Released at Gen Con in August 2009, Malifaux uses a card mechanic in lieu of dice. Numbers are randomly generated by drawing numbered cards (1–13, with a Red Joker representing 14 and a Black Joker representing 0) from a “Fate Deck”. The Fate Deck cards consist of 4 different suits similar to the suits of classic playing cards: “Masks” represent the similar suit of “Diamonds”, “Rams” represent “Hearts”, “Crows” represent “Spades”, and “Tomes” represent “Clubs”.  A number of mechanics in the game allow for manipulating the cards flipped from the Fate Deck, including each player having access to a "Control Hand" allowing them to "Cheat Fate" and replace any card flipped with a card from their hand. The Malifaux Core Ruleset is currently in its Third Edition.

The universe of Malifaux 

The fictional universe of Malifaux as presented in the rules books and the online Malifaux Record and Wyrd Chronicles is both a city-state and a world in a parallel dimension. It is also the setting for the role playing game Through the Breach. The first known breach (also called The Breach of The Great Boundary) to this world was created in 1787 after our own world was threatened by the decline of magic, and magicians looking for a new source of magic discovered a world separated from ours by a thin barrier. The creation of the breach destroyed the city around the ritual site, ripping the life force from its inhabitants and creating a new equilibrium between the two worlds. Beyond the breach the city of Malifaux was discovered, surprisingly similar to many of our own but devoid of inhabitants. The new world became a new frontier when crumbling mining towns around the city were rebuilt into boom towns in the search for and trade of soulstones, the source of magic. With exploration continuing in the decade that followed, hostile natives called Neverborn were encroached upon. Tombs were discovered and with them the magic of resurrection. Discovered too were intelligent machines powered by soulstone.
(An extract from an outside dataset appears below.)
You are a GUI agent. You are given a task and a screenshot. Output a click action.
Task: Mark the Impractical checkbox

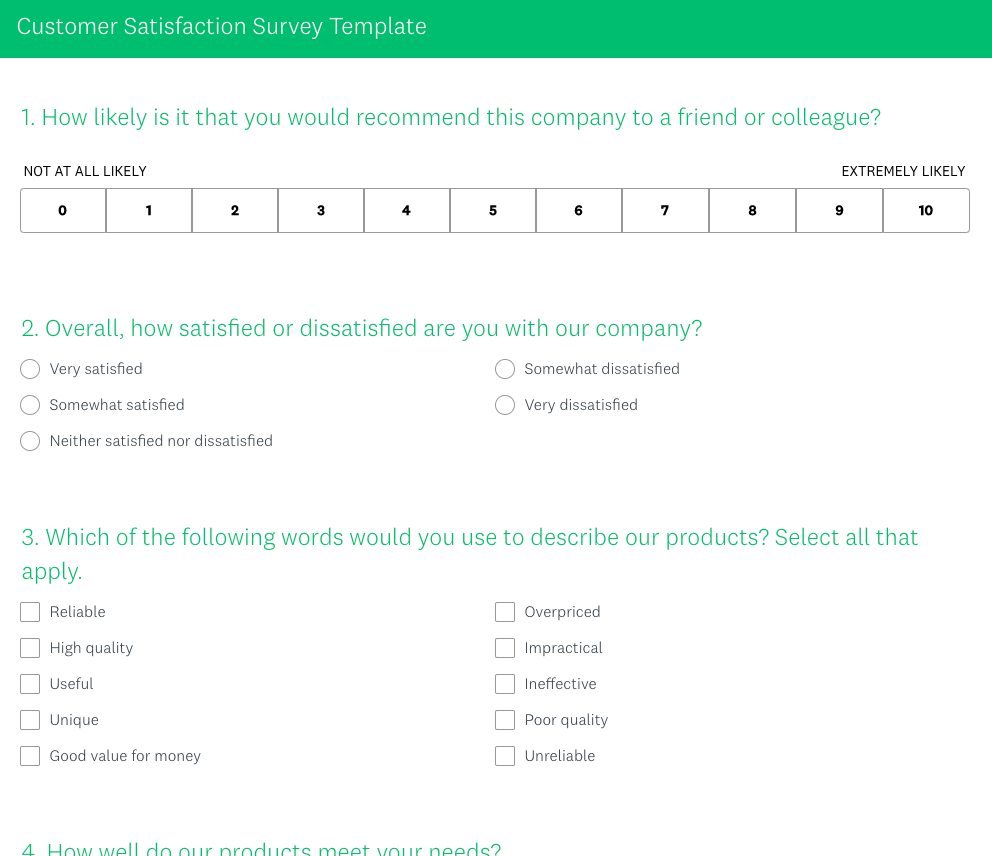pyautogui.click(x=505, y=648)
In 1797, the breach was destabilized by a blizzard, collapsing while smoke and battle sounds were heard Earthside. After turmoil the Guild was formed by those who had made the Breach in the first place, controlling the dwindling resource of soulstones left Earthside and preparing for its reopening. In 1897 the Breach spontaneously reopened. The Guild was ready and took control with the Breach and the reopened frontier fueling a new boom-trade in Soulstone.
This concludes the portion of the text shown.